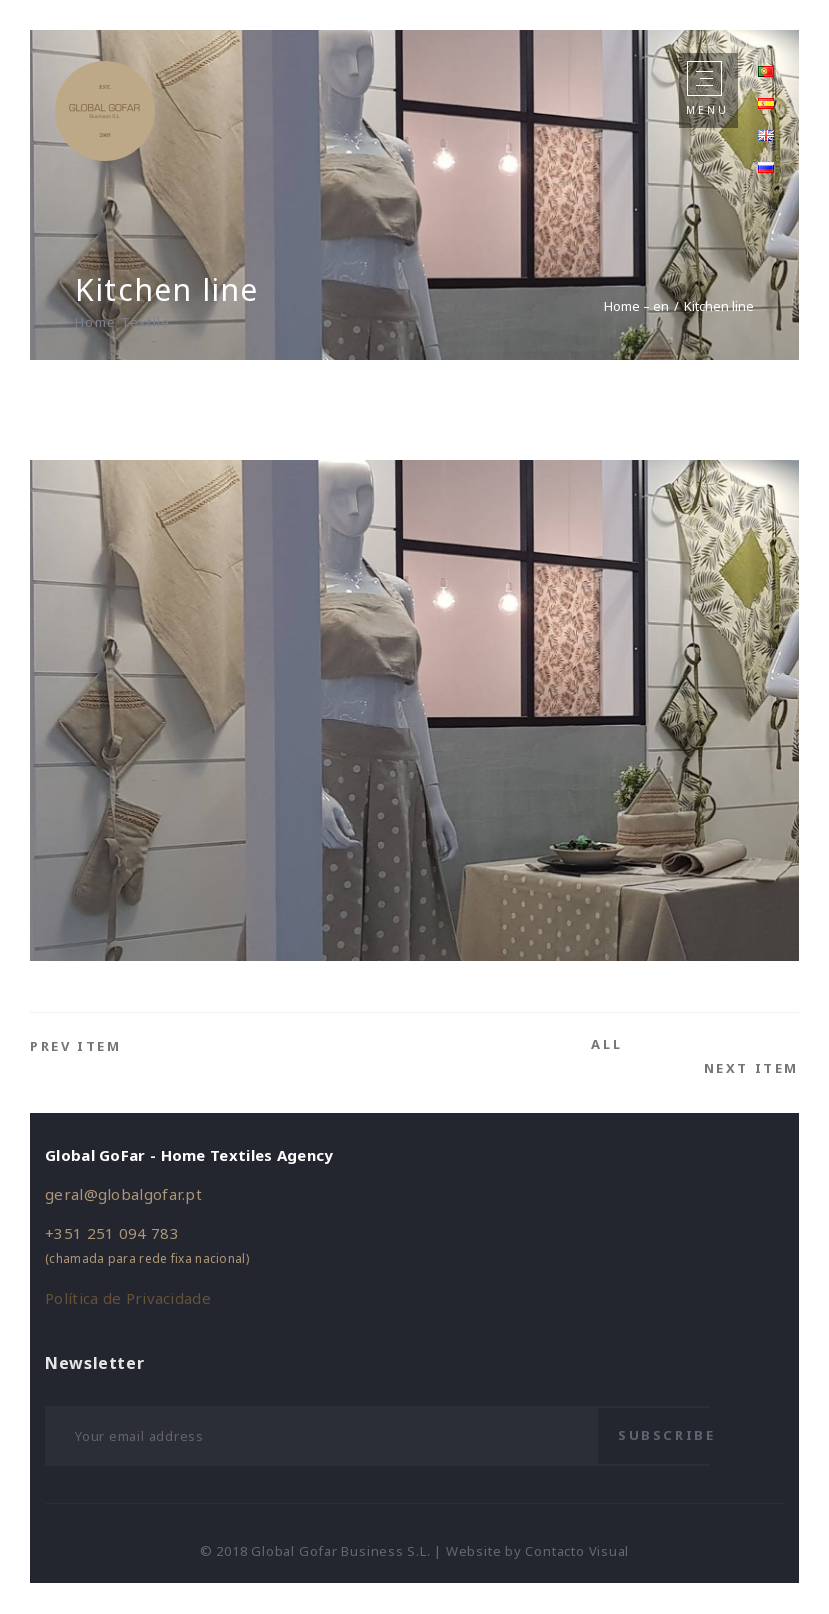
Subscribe (666, 1435)
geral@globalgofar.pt (123, 1194)
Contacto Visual (577, 1551)
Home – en (636, 306)
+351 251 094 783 (112, 1233)
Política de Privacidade (128, 1298)
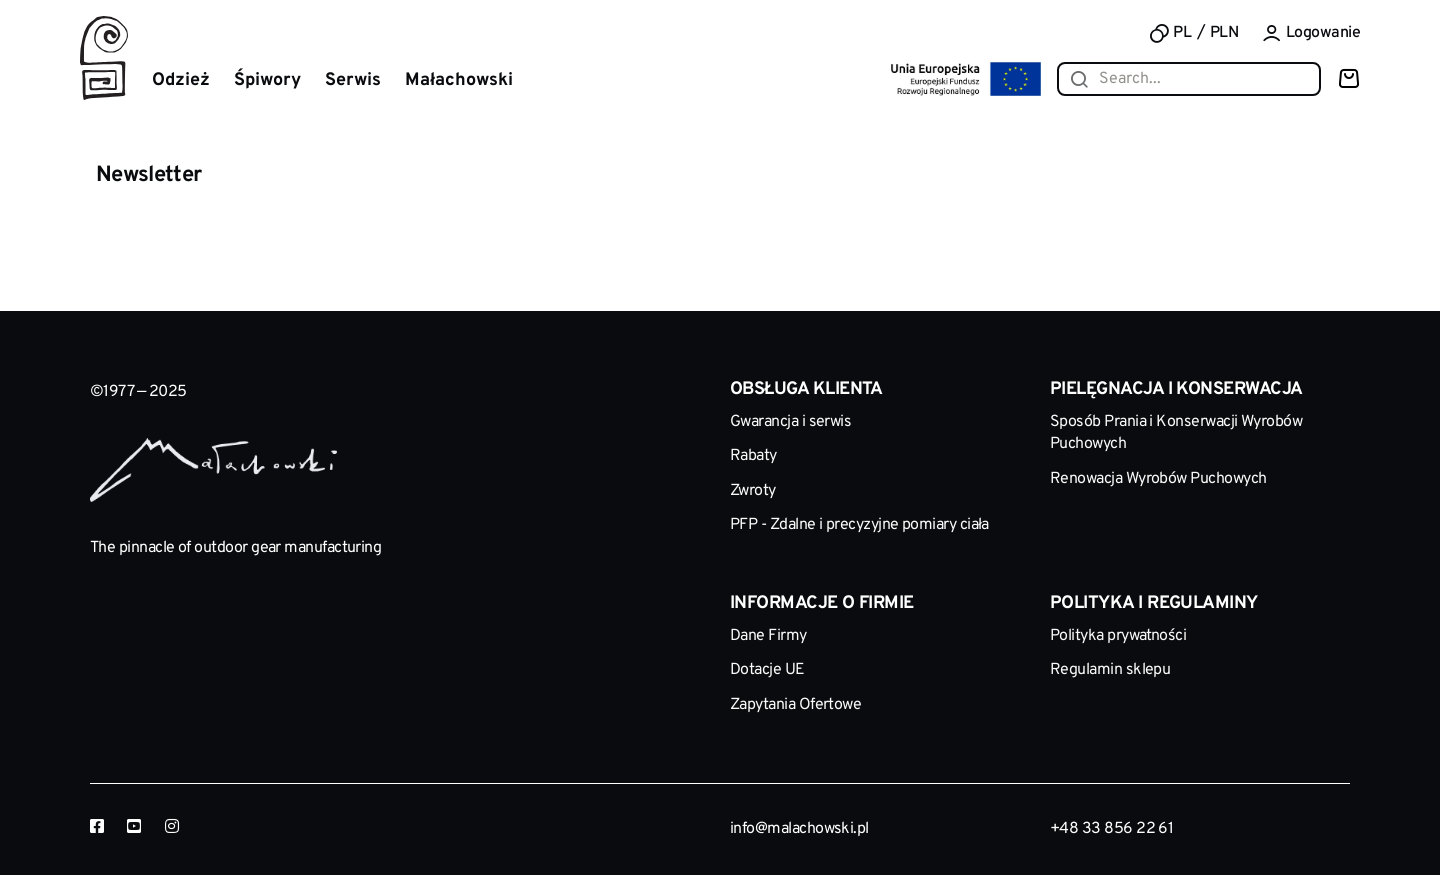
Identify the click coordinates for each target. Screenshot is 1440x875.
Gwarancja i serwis (790, 422)
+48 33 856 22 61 (1111, 829)
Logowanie (1311, 33)
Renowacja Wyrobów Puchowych (1158, 479)
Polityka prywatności (1118, 636)
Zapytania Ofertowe (795, 705)
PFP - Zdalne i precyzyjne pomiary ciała (859, 525)
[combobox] (1230, 33)
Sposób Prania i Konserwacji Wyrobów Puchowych (1176, 433)
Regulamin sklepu (1110, 670)
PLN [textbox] (1224, 33)
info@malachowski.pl (799, 829)
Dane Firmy (768, 636)
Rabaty (753, 456)
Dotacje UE (767, 670)
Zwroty (753, 491)
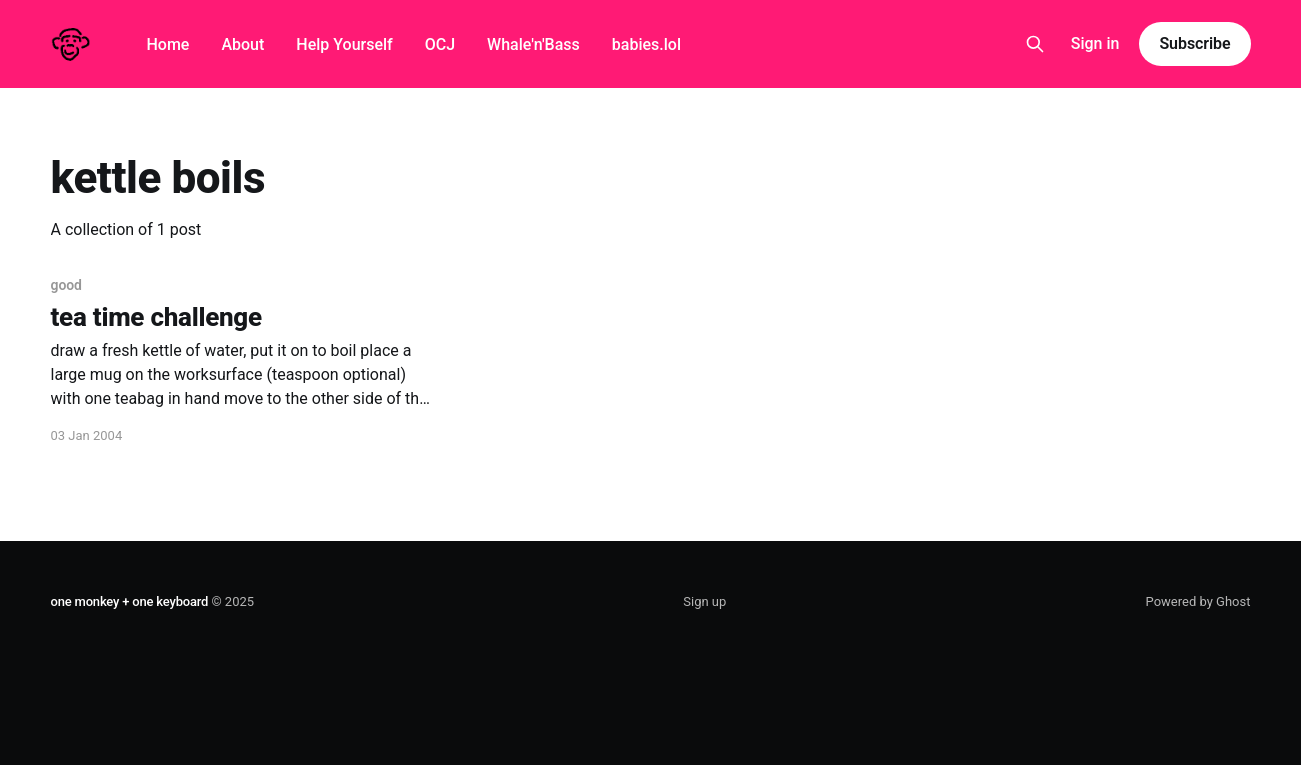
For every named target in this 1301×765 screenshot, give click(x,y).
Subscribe (1194, 43)
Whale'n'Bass (533, 44)
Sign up (704, 601)
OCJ (440, 44)
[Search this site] (1035, 44)
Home (168, 44)
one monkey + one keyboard (130, 601)
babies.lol (646, 44)
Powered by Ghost (1198, 601)
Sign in (1095, 43)
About (242, 44)
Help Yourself (344, 44)
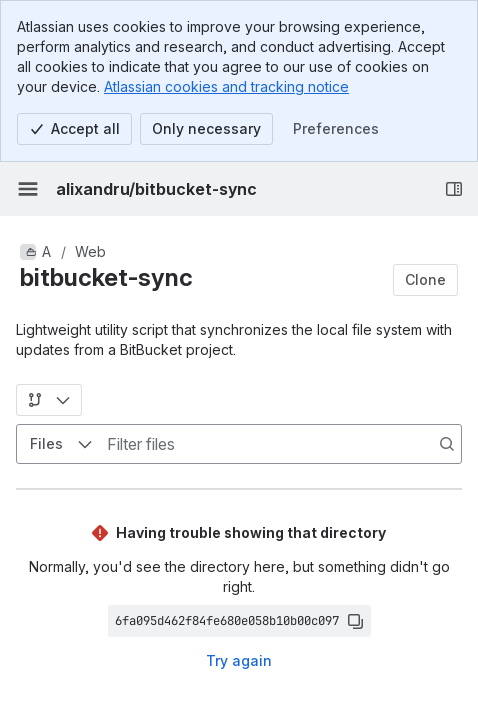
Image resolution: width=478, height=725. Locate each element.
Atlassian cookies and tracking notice (226, 86)
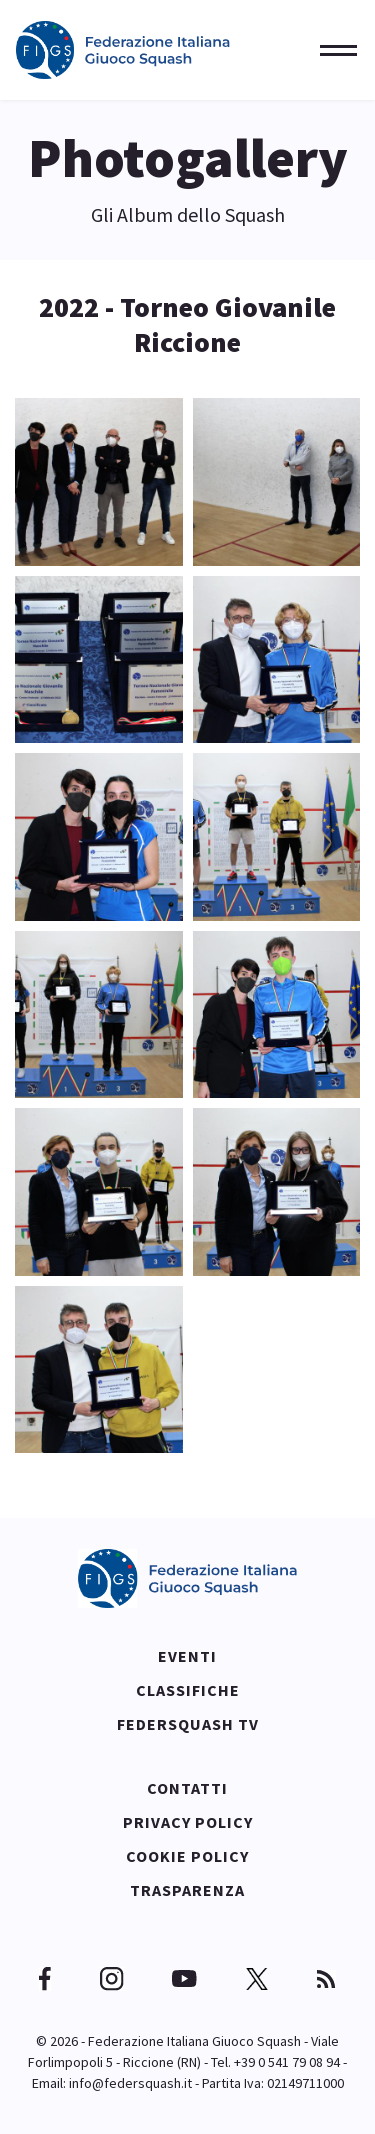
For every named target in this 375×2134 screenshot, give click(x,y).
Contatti (187, 1788)
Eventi (187, 1656)
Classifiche (188, 1690)
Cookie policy (187, 1856)
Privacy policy (188, 1822)
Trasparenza (187, 1890)
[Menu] (332, 50)
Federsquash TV (188, 1724)
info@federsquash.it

Problem description => Copy out the listing above verbatim, from the line containing "Política de Privacidade (128, 1298)" through the end of the listing, with both ends included. Leave the pictures out of the answer.

Written answer =>
Política de Privacidade (128, 1298)
Identify the click coordinates for each target. Screenshot is 1440x875.
Gwarancja i serwis (790, 422)
+48 33 856 22 61 (1111, 829)
Logowanie (1311, 33)
Renowacja Wyrobów Puchowych (1158, 479)
Polityka prywatności (1118, 636)
Zapytania Ofertowe (795, 705)
PFP - Zdalne i precyzyjne pomiary ciała (859, 525)
[combobox] (1230, 33)
Sposób Prania i Konserwacji Wyrobów Puchowych (1176, 433)
Regulamin sklepu (1110, 670)
PLN [textbox] (1224, 33)
info@malachowski.pl (799, 829)
Dane Firmy (768, 636)
Rabaty (753, 456)
Dotacje UE (767, 670)
Zwroty (753, 491)
For every named target in this 1301×765 screenshot, give click(x,y).
Subscribe (1194, 43)
Whale'n'Bass (533, 44)
Sign up (704, 601)
OCJ (440, 44)
[Search this site] (1035, 44)
Home (168, 44)
one monkey + one keyboard (130, 601)
babies.lol (646, 44)
Powered by Ghost (1198, 601)
Sign in (1095, 43)
About (242, 44)
Help Yourself (344, 44)
Image resolution: width=478, height=725. Locate each element.
Atlassian cookies and tracking notice (226, 86)
For every named target in this 375×2134 screenshot, give click(x,y).
Contatti (187, 1788)
Eventi (187, 1656)
Classifiche (188, 1690)
Cookie policy (187, 1856)
Privacy policy (188, 1822)
Trasparenza (187, 1890)
[Menu] (332, 50)
Federsquash TV (188, 1724)
info@federsquash.it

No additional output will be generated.